Another Word For It Patrick Durusau on Topic Maps and Semantic Diversity

October 22, 2013

Active learning, almost black magic

Filed under: Active Learning,Duke,Genetic Algorithms,Machine Learning — Patrick Durusau @ 6:53 pm

Active learning, almost black magic by Lars Marius Garshol.

From the post:

I’ve written Duke, an engine for figuring out which records represent the same thing. It works fine, but people find it difficult to configure correctly, which is not so strange. Getting the configurations right requires estimating probabilities and choosing between comparators like Levenshtein, Jaro-Winkler, and Dice coefficient. Can we get the computer to do something people cannot? It sounds like black magic, but it’s actually pretty simple.

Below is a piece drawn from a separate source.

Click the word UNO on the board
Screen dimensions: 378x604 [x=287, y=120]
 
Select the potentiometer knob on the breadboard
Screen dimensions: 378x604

I implemented a genetic algorithm that can set up a good configuration automatically. The genetic algorithm works by making lots of configurations, then removing the worst and making more of the best. The configurations that are kept are tweaked randomly, and the process is repeated over and over again. It’s dead simple, but it works fine. The problem is: how is the algorithm to know which configurations are the best? The obvious solution is to have test data that tells you which records should be linked, and which ones should not be linked.

But that leaves us with a bootstrapping problem. If you can create a set of test data big enough for this to work, and find all the correct links in that set, then you’re fine. But how do you find all the links? You can use Duke, but if you can set up Duke well enough to do that you don’t need the genetic algorithm. Can you do it in other ways? Maybe, but that’s hard work, quite possibly harder than just battling through the difficulties and creating a configuration.

So, what to do? For a year or so I was stuck here. I had something that worked, but it wasn’t really useful to anyone.

Then I came across a paper where Axel Ngonga described how to solve this problem with active learning. Basically, the idea is to pick some record pairs that perhaps should be linked, and ask the user whether they should be linked or not. There’s an enormous number of pairs we could ask the user about, but most of these pairs provide very little information. The trick is to select those pairs which teach the algorithm the most.

This great stuff.

Particularly since I have a training problem that lacks a training set. 😉

Looking forward to trying this on “real-world problems” as Lars says.